If you have friends who are actors - and if you're in NYC and in this biz, you most likely do - get familiar with their routines and the projects that they are working on. There is no shortage of stories of a director asking a room full of actors, "Does anyone know a pianist?"
If you went to a college with an active musical theatre, theatre, and/or music program... Does your college have an alumni association that routinely gets together in NYC? Do you know anyone from your college who has already managed to get that the proverbial break into the biz? If your college presents a showcase in NYC, have you checked to see if you could play for their next one? Or even just attend it.
While networking does require some effort, realize that there are times when the opportunity to network just happens. You could be sitting in the hallway outside of a rehearsal room, or in an elevator at Pearl or Ripley with another pianist. You could be in line at the Starbucks at 35th & 8th. You just attended a reading of a new musical, and want to compliment the music director and/or pianist on their work.
Some (Of My) Givens
-You're a good sight-reader, and you can state that confidently and matter-of-factly.

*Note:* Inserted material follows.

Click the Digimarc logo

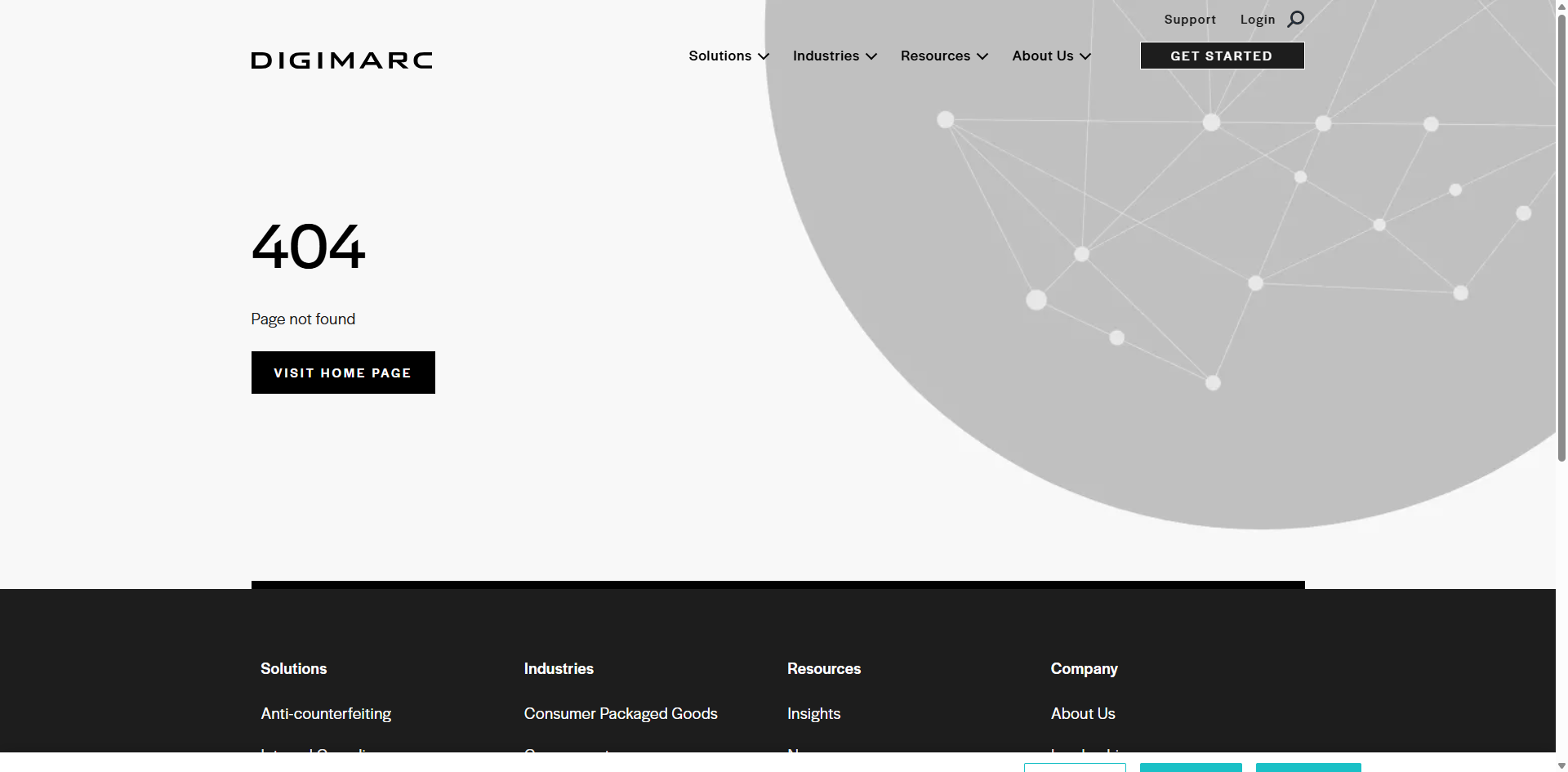point(341,60)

-You have no fear about sight-reading. While you don't have to be capable of reading 100% of the notes and rhythms correctly at first sight, you should not be hesitant to successfully and effectively and supportively(!) play less-than-100% of them correctly.

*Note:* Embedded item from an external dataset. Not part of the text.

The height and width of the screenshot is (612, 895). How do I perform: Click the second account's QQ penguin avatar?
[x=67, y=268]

-Most importantly, you approach sight-reading in an audition room for an actor in front of a production team as a responsibility, as a duty, as part of your job. You become a part of that team for those couple of hours or days during the casting process.
-While you may not be a "people person" in real life, you can play one in the audition room. Auditions days can be full of fun and laughs and mini-reunions, but they can also be filled with moments calling for a deep breath (or two), patience, discretion, and empathy. Playing the piano is the easy part. Your technique and sight-reading ability are what got you into the room. Your disposition and professionalism are what will keep you there.
-You listen to music on a regular basis. All types of music. While you might want to concentrate on and study "show tunes" from all eras, there is an increasing requirement to be familiar with the different genres of popular music (rock & roll, jazz, R&B, country, etc. And don't ignore some of those Classical songs you may have played in college since they can come back from time to time as well.
-Sondheim and Jason Robert Brown don't scare you. They may require you to take an extra second or two to look them over before you start playing, but they should not prevent you from doing what you were hired to do. And if they currently do scare you, then do some proper listening, study, and practice. -And to reference something I mentioned in a previous column: The advice to singers of "Don't bring in Sondheim or JRB to an audition" is essentially a moot point now.
Finally, while this column is labeled a "How To" guide, it is more like a "How To 'How To'" guide. Each of us has different backgrounds, different tools to use. We also have different personalities, and different degrees of focus and drive. While it has started to sound cliché, you will need to "Find your own path". Actors sort of have it easier in a way since they have the whole process and structure of auditions. As audition pianists, we don't necessarily - if rarely, if ever - have to audition ourselves. It's about making and maintaining connections. It's about being in the right place at the right time. It's about answering that call from a phone number which you may not recognize. It's about being the first one to respond to an email. It's about having "it" always in our fingers and brain. It's about being at ease even when those around you may not be.